=== TASK BRIEF ===
Transcribe the records below word for word, beginning with the first line and stopping after the line that contains "You are a computer-use agent. Screen"; pictures are not part of the copy.

=== TASK MATERIAL ===
╭──

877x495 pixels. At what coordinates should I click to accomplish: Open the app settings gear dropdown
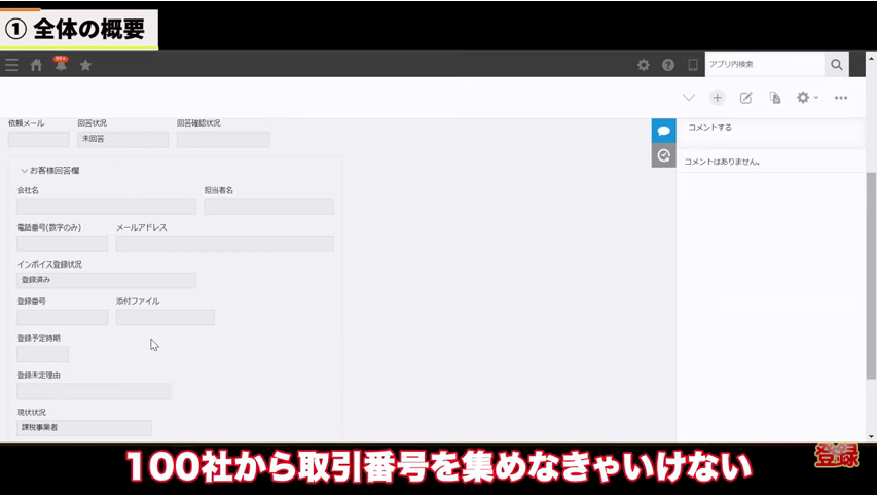(806, 98)
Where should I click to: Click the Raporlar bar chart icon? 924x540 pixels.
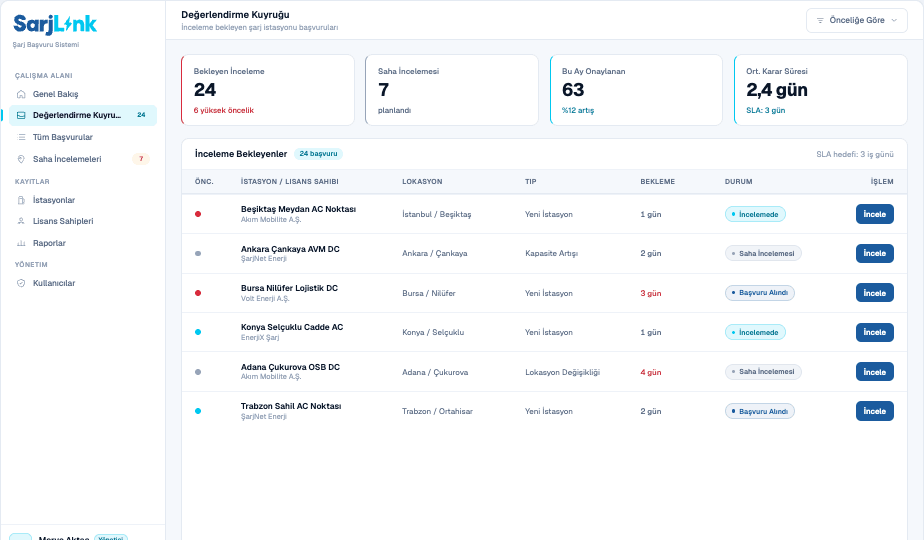[21, 243]
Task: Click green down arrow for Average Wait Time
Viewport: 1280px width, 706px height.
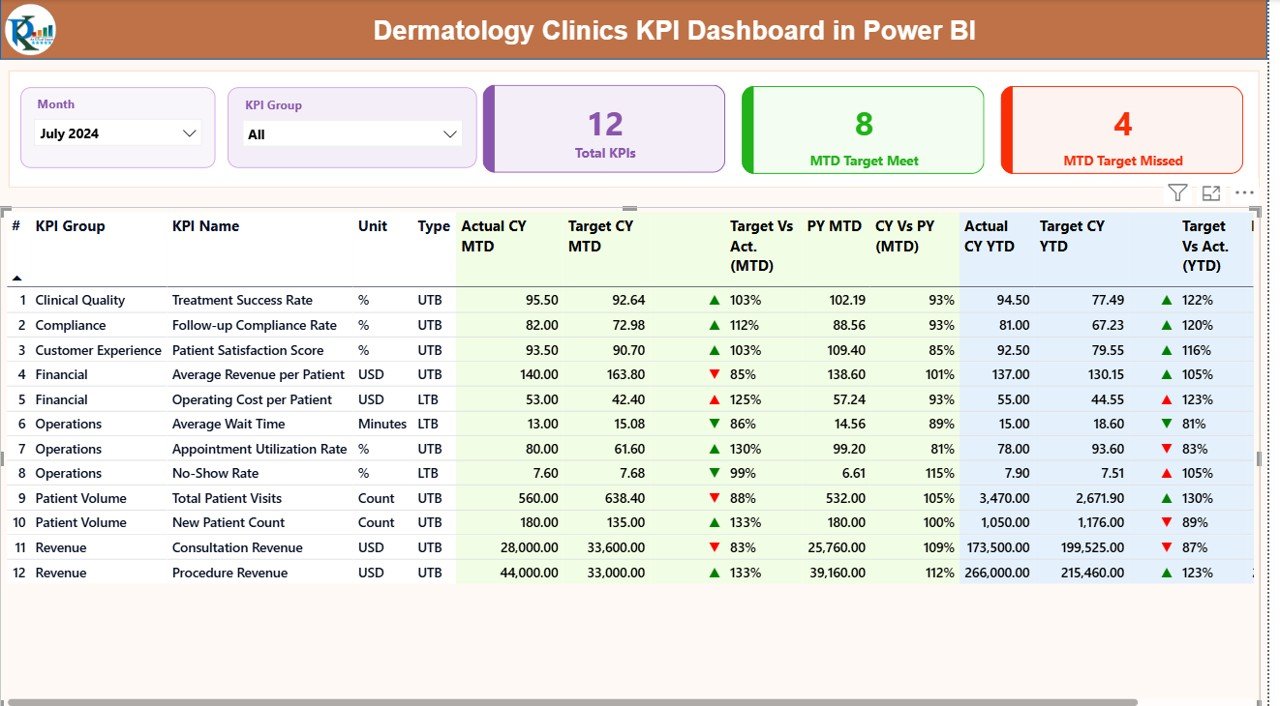Action: click(x=714, y=424)
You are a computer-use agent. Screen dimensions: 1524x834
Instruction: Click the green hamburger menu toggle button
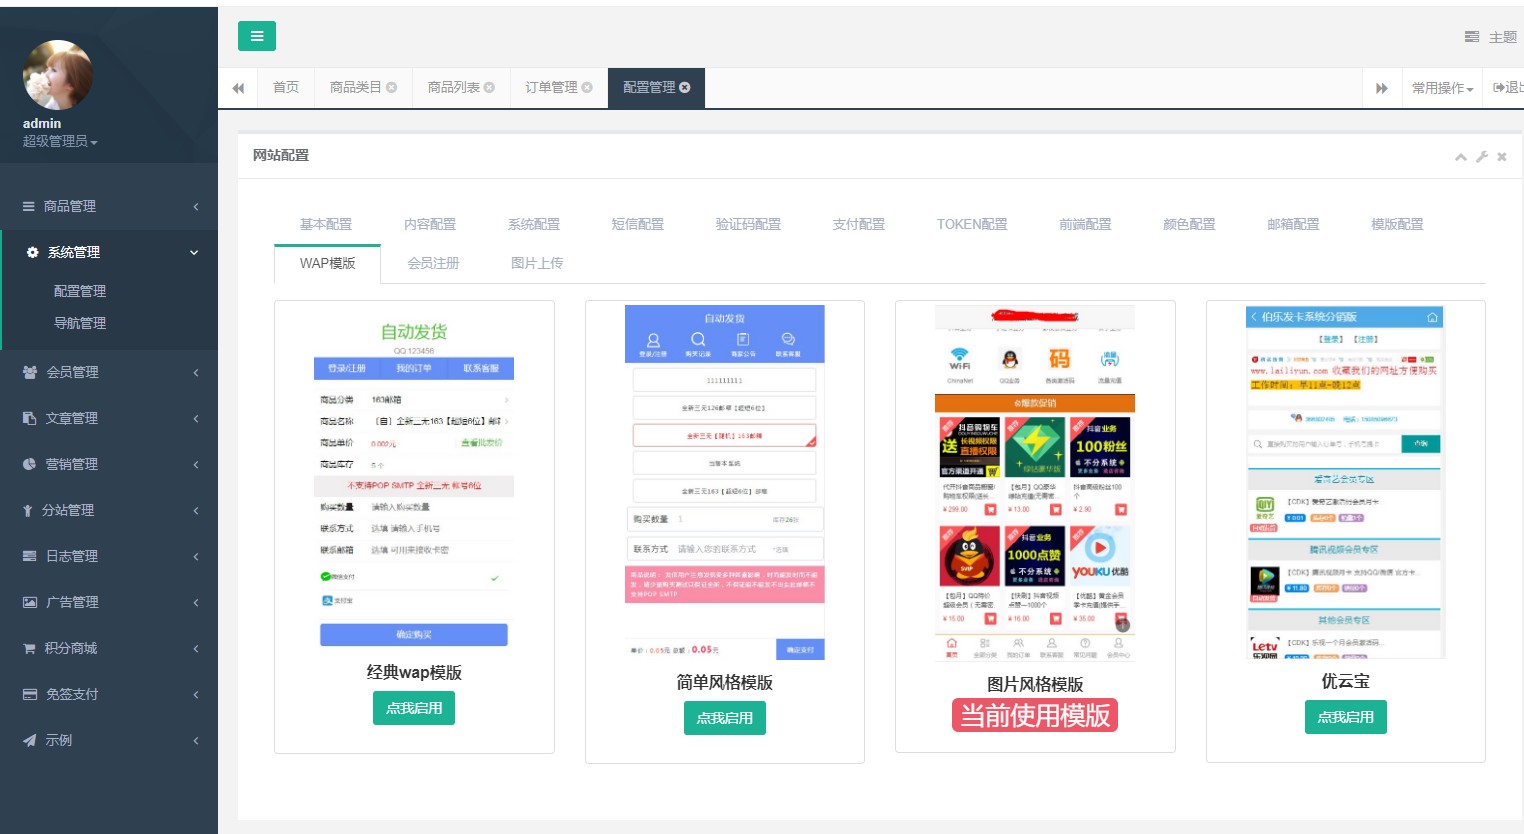pyautogui.click(x=257, y=36)
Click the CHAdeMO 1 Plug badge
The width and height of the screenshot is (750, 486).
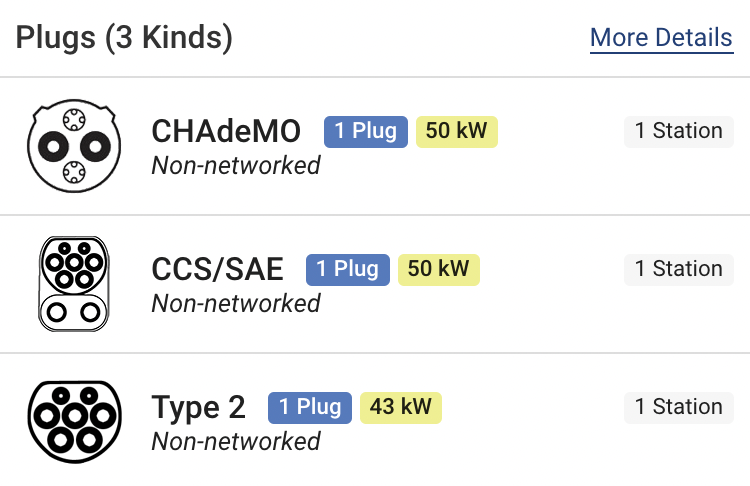coord(366,132)
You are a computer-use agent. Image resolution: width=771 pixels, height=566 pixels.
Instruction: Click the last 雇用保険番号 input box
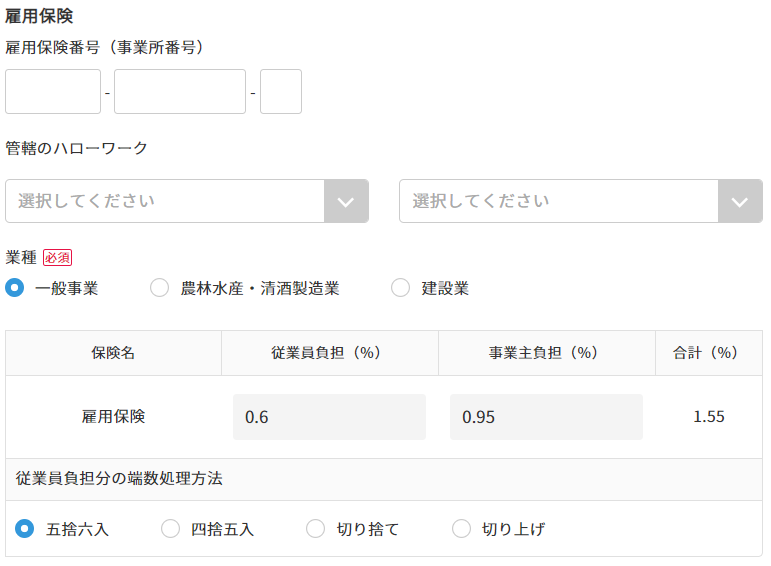point(281,92)
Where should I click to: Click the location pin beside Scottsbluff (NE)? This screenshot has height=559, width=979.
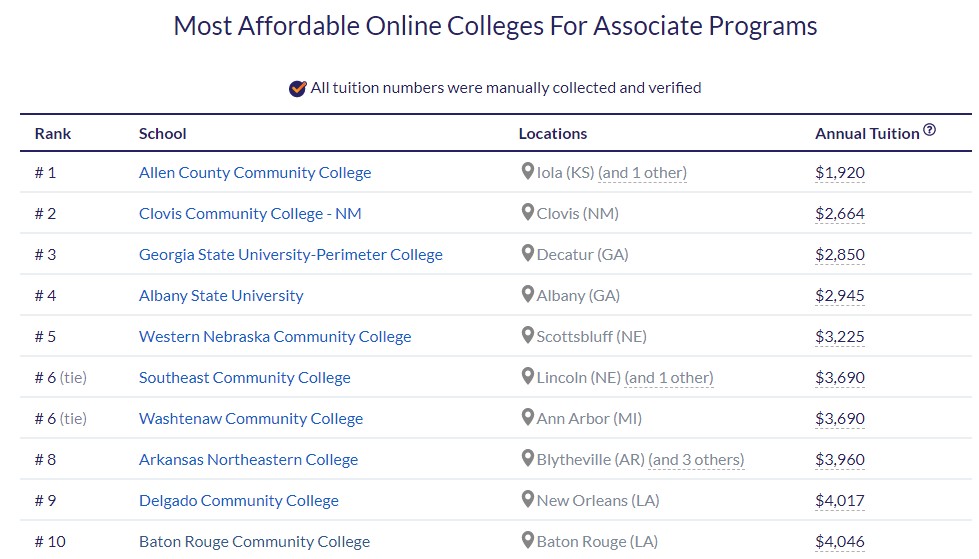527,335
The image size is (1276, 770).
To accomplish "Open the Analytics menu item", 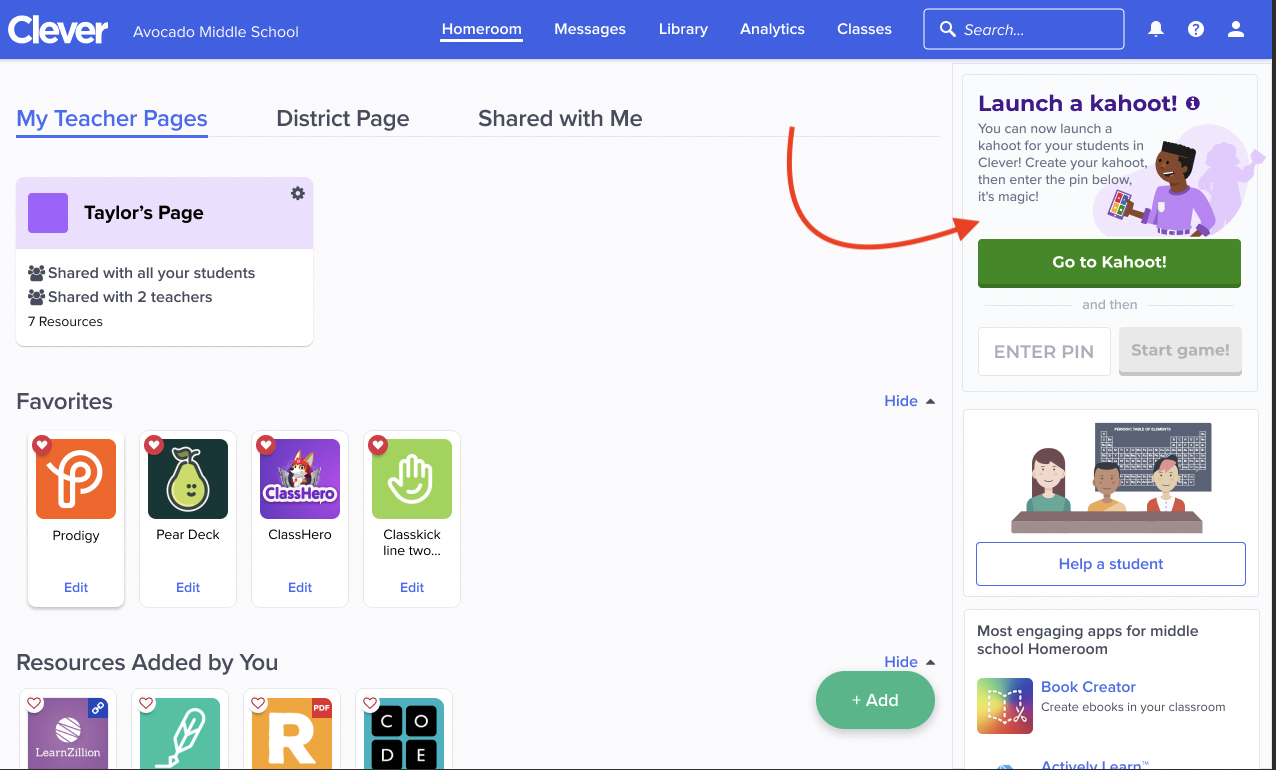I will (772, 29).
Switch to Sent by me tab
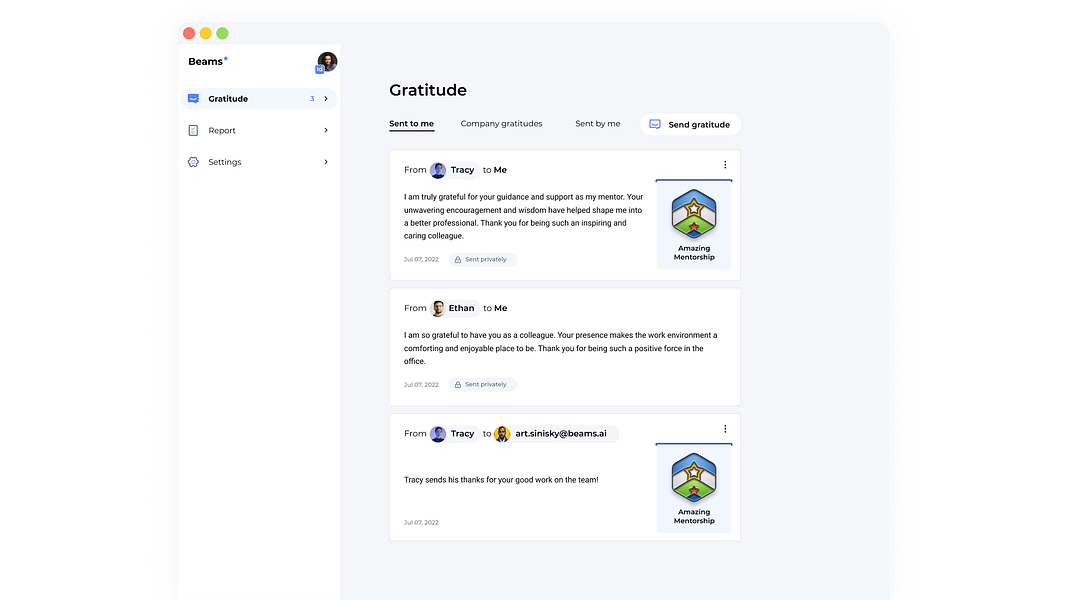 coord(597,124)
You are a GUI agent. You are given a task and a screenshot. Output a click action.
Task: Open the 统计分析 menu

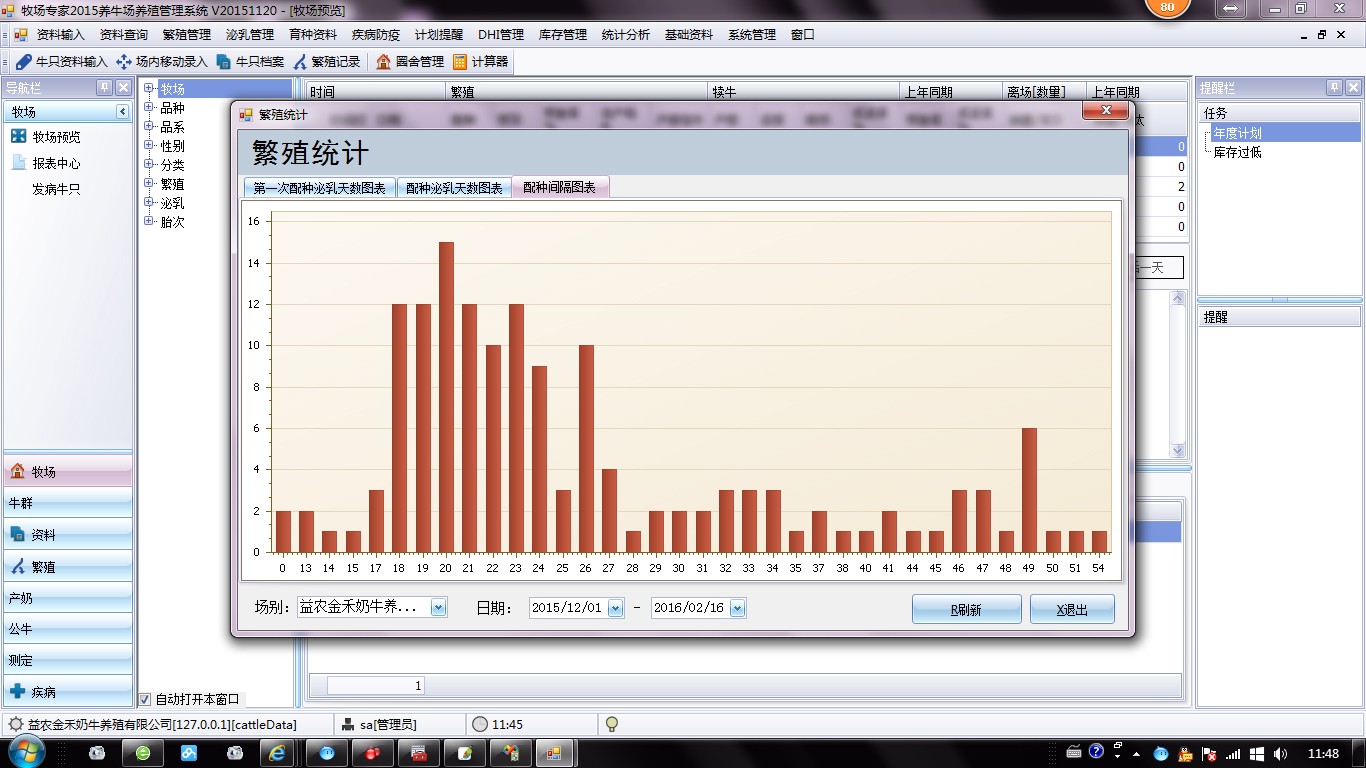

╰──

=== EXERCISE RESULT ===
877x495 pixels. At what coordinates should I click to accomplish: Open the app settings gear dropdown
(806, 98)
Where should I click to: Click the Raporlar bar chart icon? 924x540 pixels.
[21, 243]
Task: Click green down arrow for Average Wait Time
Viewport: 1280px width, 706px height.
Action: click(x=714, y=424)
You are a computer-use agent. Screen dimensions: 1524x834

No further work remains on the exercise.